The third example is from the target “1zv1A”, the dimerization domain of the doublesex protein from Drosophila melanogaster (Bayrer et al., 2005). It has 59 residues and its structure consists of three α-helices. The “old” I-TASSER generates a first-ranking model with a TM-score=0.454 and an RMSD=5.4Å, which is a considerable improvement compared to the best identified template, the second domain of ”1vdu”, chain A, which has a TM-score=0.302 to “1zv1A” as reported by TM-align (Zhang and Skolnick, 2005). Nevertheless, the orientation of the N-terminal and middle α-helices in the I-TASSER model is incorrect. The three helices are packed in an approximately parallel and anti-parallel bundle without exhibiting the subtle tilt in the native structure (Fig. 4B). When the ab initio contacts are introduced into I-TASSER, the quality of the final model is improved further, with the TM-score increasing to 0.592 and RMSD reduced to 3.8 Å (Fig. 4C). In this example, the intrinsic potential of I-TASSER tends to pack the helices into a more compact core with the tilted helix orientation but the strong contacts collected from template structures pushes the helices in the orientation seen in the templates. As shown in Figs. 4D and 4E, the incorporation of the ab initio contact predictions eliminated most of the false-positive contacts from the templates and doubled the accuracy of the whole set of contact restraints, which resulted in an adjustment of the relative orientation of the three helices.

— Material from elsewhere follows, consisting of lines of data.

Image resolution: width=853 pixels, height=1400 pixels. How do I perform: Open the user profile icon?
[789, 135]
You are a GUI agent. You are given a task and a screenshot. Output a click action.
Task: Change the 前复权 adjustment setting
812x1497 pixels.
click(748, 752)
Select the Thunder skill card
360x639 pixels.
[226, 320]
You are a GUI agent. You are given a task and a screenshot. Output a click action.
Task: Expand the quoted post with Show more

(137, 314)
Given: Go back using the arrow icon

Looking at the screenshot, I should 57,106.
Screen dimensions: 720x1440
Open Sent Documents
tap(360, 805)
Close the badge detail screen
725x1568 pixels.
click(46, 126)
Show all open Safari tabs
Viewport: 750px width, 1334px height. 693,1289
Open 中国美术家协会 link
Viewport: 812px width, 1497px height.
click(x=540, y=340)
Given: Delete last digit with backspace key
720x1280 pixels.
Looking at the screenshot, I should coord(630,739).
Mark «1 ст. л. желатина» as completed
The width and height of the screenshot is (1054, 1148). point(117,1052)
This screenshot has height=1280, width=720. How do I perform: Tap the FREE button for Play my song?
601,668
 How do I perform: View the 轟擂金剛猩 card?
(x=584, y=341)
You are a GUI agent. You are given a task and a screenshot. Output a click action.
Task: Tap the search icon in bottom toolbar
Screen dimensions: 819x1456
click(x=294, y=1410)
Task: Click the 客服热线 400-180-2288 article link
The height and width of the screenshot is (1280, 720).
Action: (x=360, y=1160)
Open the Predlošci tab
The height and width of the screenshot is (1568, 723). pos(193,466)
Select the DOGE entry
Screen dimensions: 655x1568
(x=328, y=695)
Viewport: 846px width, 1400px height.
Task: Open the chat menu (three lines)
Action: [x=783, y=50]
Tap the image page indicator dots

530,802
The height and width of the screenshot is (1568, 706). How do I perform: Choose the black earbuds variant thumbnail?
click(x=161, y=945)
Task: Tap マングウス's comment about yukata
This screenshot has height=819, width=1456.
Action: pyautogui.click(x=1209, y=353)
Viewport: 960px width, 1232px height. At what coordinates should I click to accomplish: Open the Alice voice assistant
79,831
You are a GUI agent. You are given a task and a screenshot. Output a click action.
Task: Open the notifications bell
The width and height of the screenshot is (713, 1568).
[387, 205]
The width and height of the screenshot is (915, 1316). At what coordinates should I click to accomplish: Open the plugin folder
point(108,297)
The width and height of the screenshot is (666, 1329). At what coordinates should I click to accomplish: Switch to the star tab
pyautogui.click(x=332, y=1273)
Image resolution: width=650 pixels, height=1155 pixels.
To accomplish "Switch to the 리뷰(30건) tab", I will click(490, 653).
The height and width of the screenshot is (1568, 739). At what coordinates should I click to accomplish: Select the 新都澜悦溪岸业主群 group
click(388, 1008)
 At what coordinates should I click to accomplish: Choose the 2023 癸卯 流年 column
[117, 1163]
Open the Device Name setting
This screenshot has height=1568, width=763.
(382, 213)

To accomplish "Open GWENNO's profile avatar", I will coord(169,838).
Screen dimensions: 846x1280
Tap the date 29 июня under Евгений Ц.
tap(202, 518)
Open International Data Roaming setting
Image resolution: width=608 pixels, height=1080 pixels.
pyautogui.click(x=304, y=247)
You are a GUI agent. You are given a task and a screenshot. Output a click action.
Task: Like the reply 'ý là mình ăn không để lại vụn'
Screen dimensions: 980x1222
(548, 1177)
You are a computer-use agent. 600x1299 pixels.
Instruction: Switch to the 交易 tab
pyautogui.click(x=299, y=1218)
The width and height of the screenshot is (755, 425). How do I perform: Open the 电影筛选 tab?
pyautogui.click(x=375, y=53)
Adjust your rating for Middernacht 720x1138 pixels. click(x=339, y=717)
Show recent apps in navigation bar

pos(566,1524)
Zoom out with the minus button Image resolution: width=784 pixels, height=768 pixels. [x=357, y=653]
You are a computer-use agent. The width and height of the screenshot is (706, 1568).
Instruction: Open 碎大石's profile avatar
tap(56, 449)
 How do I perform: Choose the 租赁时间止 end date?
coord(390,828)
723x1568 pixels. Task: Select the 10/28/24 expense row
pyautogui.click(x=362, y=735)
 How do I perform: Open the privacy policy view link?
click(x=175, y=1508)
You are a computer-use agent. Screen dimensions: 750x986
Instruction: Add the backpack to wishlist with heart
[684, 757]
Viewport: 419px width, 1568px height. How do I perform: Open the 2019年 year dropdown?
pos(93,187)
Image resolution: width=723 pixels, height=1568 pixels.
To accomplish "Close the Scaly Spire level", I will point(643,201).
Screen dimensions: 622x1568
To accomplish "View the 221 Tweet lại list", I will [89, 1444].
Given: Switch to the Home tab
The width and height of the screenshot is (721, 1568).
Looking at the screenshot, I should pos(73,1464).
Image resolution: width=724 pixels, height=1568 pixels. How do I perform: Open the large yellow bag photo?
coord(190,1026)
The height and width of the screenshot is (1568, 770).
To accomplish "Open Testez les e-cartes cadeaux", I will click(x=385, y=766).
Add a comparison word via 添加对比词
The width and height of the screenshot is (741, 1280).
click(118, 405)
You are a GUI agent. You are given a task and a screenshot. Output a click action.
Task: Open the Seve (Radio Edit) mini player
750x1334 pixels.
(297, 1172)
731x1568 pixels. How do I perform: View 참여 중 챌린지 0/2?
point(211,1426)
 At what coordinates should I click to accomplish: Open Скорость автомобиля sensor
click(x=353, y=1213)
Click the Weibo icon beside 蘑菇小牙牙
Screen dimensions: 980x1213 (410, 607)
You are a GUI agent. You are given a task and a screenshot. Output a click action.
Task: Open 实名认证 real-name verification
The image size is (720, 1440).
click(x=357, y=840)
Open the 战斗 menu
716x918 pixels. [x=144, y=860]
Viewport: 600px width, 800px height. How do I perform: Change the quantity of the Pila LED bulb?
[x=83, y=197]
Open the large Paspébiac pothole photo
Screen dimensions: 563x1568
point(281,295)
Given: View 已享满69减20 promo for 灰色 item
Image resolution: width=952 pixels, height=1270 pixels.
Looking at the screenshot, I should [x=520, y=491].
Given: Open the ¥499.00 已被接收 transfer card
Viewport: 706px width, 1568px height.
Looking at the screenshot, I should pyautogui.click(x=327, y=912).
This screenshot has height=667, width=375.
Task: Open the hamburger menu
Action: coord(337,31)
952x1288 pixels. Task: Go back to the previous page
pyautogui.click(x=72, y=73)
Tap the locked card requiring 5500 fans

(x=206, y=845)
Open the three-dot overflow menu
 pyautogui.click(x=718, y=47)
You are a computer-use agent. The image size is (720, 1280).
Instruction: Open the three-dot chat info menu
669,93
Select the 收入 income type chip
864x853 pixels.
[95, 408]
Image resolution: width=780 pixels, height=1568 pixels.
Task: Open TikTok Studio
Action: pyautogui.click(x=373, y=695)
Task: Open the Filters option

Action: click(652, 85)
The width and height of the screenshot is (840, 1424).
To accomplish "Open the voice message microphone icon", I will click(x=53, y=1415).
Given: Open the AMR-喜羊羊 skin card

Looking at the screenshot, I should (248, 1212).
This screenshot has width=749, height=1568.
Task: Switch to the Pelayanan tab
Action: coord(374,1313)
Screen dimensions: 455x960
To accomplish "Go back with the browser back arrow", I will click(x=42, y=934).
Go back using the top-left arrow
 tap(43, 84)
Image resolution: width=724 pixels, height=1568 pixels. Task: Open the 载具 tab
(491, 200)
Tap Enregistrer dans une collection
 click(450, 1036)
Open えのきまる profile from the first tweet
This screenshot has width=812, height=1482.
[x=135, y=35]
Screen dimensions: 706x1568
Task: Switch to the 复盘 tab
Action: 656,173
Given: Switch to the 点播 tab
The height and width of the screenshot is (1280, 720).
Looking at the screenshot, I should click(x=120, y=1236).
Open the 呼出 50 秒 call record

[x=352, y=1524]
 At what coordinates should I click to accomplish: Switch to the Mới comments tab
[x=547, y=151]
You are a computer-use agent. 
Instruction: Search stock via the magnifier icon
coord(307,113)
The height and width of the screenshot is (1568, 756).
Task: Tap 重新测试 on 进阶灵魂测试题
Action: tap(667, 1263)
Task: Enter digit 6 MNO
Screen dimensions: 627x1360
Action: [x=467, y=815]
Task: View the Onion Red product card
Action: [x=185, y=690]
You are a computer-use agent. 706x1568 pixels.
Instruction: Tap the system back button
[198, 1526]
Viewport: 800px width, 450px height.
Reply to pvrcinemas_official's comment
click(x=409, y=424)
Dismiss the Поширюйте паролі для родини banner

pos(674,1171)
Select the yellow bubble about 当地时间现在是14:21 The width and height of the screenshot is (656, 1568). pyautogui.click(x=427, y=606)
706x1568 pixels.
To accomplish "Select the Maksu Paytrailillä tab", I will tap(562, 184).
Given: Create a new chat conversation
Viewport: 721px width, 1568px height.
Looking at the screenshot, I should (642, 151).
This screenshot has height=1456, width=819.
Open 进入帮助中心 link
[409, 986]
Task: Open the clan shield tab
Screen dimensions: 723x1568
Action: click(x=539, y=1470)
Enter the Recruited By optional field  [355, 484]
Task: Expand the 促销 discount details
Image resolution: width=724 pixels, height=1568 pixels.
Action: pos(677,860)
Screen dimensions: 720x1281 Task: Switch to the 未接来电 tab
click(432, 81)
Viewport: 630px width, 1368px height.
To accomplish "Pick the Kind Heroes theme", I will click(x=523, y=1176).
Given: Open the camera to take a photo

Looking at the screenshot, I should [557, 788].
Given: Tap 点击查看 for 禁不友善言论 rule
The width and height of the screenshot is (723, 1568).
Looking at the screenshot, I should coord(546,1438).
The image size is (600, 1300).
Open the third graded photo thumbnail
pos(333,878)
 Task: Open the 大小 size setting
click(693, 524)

An illustrative example of I-TASSER modeling for the target protein “1zc1A”. (A) Experimental structure. (B) Model generated by I-TASSER without ab initio contact prediction. (C) Model generated by I-TASSER with ab initio contact prediction....
Sequence-based contact predictions used for easy/medium targets
Although our focus was to use ab initio contact prediction to improve the structure prediction of hard targets, we have occasionally observed in our benchmark tests that the contact predictions can also have a positive effect for easy and medium targets. Here we conduct a systematic examination of the possible usefulness of ab initio contact prediction for easy and medium targets, i.e. where templates with a high Z-score are identified in threading (Wu and Zhang, 2007). Because the contacts derived from such templates usually have a higher accuracy than those generated by sequence-based methods (Wu and Zhang, 2008a), we expect that the latter becomes most useful for targets with substantial weakly aligned or unaligned regions. We will focus our analysis on these cases. Because of the imbalance of the contact accuracies of the ab initio and template-based predictions, instead of taking the consensus of different contact predictions, here we implement all contact predictions as separate restraints in I-TASSER (see Methods). One advantage of this approach is that the restraints for the ab initio contacts will be in effect in the threading-unaligned regions, where they would otherwise be filtered out if the consensus method were used.
We collected a set of 109 targets which had been categorized by LOMETS as easy/medium targets but have >10% regions not aligned by threading; the sequence-based predictions on these proteins generated >15% new contacts that do not appear among the template-based contact predictions (Wu and Zhang, 2007). This set of proteins includes 24 alpha, 11 beta, and 74 α+/β proteins, with lengths ranging from 31 to 273 residues. As with the hard targets, we used I-TASSER to generate models with and without including the sequence-based contacts.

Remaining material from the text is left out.